Several people have been injured in the region and at least one killed in recent fights between migrants, and at the weekend Croatian police found two dead migrants in a forest about 85km from Velika Kladusa. Officials said on Monday that the pair were killed by falling rocks during a landslide.

Aid groups say the summer heat, squalid conditions and deepening desperation of migrants in Bosnia are exacerbating the threat to their health, as they take greater risks to enter Croatia. The migrants are also making more frequent reports of alleged beatings by Croatian border guards, which the authorities deny.

Tourist trade

In Bihac, residents and officials largely blame the national government rather than the migrants for the situation in the town, but complain that the health and security situation is increasingly alarming and the tourist trade has suffered.

The town’s mayor Suhret Fazlic, who supported Monday’s protest, said last week that it felt like Bihac was “sitting on a powder keg”.

“I think that the problems remain while the migrants keep coming.

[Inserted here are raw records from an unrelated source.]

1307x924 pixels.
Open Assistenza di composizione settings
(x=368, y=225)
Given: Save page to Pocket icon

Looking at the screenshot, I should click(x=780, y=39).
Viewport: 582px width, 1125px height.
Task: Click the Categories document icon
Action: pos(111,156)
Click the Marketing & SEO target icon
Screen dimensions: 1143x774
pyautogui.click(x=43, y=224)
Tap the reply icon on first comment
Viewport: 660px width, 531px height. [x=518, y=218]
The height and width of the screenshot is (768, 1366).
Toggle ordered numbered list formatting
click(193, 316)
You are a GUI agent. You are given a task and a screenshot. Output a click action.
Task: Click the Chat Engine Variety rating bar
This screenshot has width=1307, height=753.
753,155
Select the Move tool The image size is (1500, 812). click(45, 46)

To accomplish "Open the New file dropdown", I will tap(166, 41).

The state institutions have been demonstrating inefficiency since the beginning,” he told Bosnia’s N1 news service.

“Nobody knows how many of them are in Bihac . . . nobody knows who those people are,” he added.

The EU last week pledged €6 million to help Bosnia tackle migration-related problems, two months after giving it €1.5 million to help it cope with the issue.

Bosnia’s response to the growing crisis could also be hampered by the approach of national elections in October, as parties try to make political capital out of the issue by blaming rivals and shunning co-operation; nationalist Bosnian Serb leader Milorad Dodik, for example, has refused to accept migrants in his region and called their arrival part of a conspiracy to boost the country’s Muslim population.

Bosnian has registered the arrival of more than 9,000 migrants so far this year, well over 10 times the number counted during the whole of 2017; several thousand are believed to have reached Croatia, many with the help of people smugglers.

Most of the migrants arrive in Bosnia after crossing overland from Turkey to Greece and travelling through Albania and Montenegro.

This route emerged following moves by several Balkan states to close their frontiers to migrants in March 2016, after more than a million people from the Middle East, Central Asia and North Africa crossed the region the previous year.